True to the centralized and administrative nature of the pharaonic state, ancient Egypt had an official system of weights and measures, valid throughout the country, which did not show really significant changes until the Late period. This regulated system comprised three main subsystems that enforced capacity, length, and weight. Measures of capacity were the most complex, with regard to dry goods and fluids. For the food staples (bread and beer), a measure of “baking ratio” expressed the proportion between the fixed quantity of cereals and the size of loaves or the strength of beer. From the measures of length, the measures of area and volume were derived, as well as the more specific measure of a monument's external batter (upward and backward slope). Measures of weight (and some of capacity) were adapted for the valuation of goods, as a kind of notional “money.”

The present-day equivalents of the measures in each category are known by calculating the average capacity, length, or weight of ancient measuring objects now in museums. This method is more accurate than trusting any one object, since many, worn with use, no longer retain their original length or shape; in fact, ancient technology was not always capable of manufacturing exact measures.

In ancient Egypt, some offices or temples retained “official” standard measures that could be checked when controversy arose—for example, stone rulers were less subject to contraction and expansion (from humidity) than their wooden counterparts of daily use. Apart from such natural factors as heat and humidity, measures were probably often altered deliberately or deemed to be unreliable. When collecting the grain due him in a distant village, a land proprietor of the eleventh dynasty felt it safer to send his own grain measure with his collectors, to prevent being cheated.

Before discussing the units of measures, it is important to say that an elementary universal measure is just the number resulting from counting goods. In fact, ancient Egyptian economic documents frequently record such figures, expressing quantities of a product counted either by the piece or by a usual grouping of pieces: bunches or garlands of flowers, clusters of dates, mrw-bundles of vegetables, nḫ-bundles of flax, handfuls of reeds, and even censersful or altarsful of incense.


Ancient Egyptians had an elaborate system of measures of capacity, chiefly used, however, for measuring cereals and other dry goods, not fluids, as the very word “capacity” would seem to suggest.

◆ ◆ ◆ ◆ ◆ ◆ ◆

**TO BE DONE:**
According to the passage on ancient Egyptian measures, why did a land proprietor of the eleventh dynasty send his own grain measure with his collectors? The listing that comes next is drawn from a separate source.

**DATA BLOCK:**
◆ ◆ ◆ ◆ ◆ ◆ ◆

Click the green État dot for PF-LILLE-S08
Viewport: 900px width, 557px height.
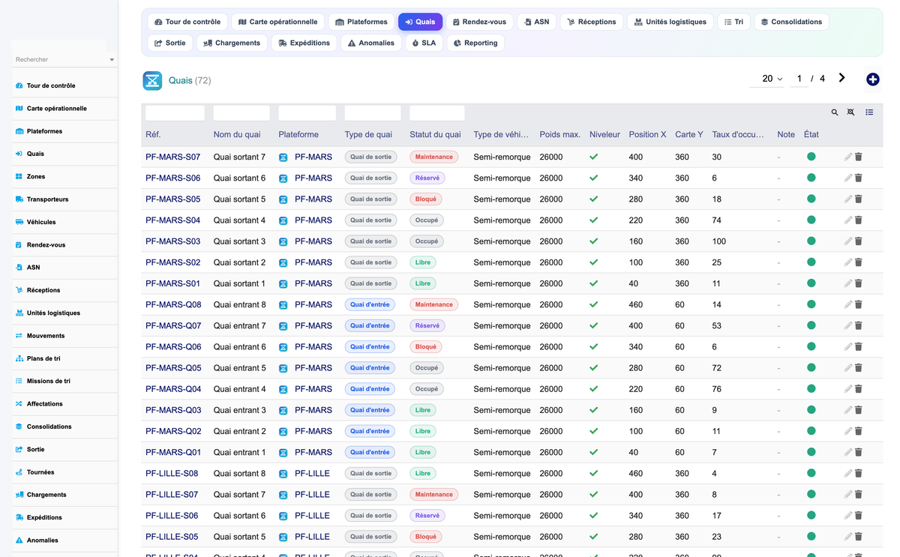(811, 473)
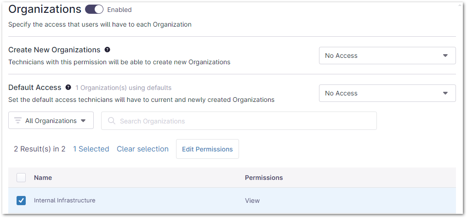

◆ ◆ ◆ ◆ ◆ ◆ ◆

**TASK ANSWER:**
He sent it to prevent being cheated when his collectors gathered the grain due him in a distant village.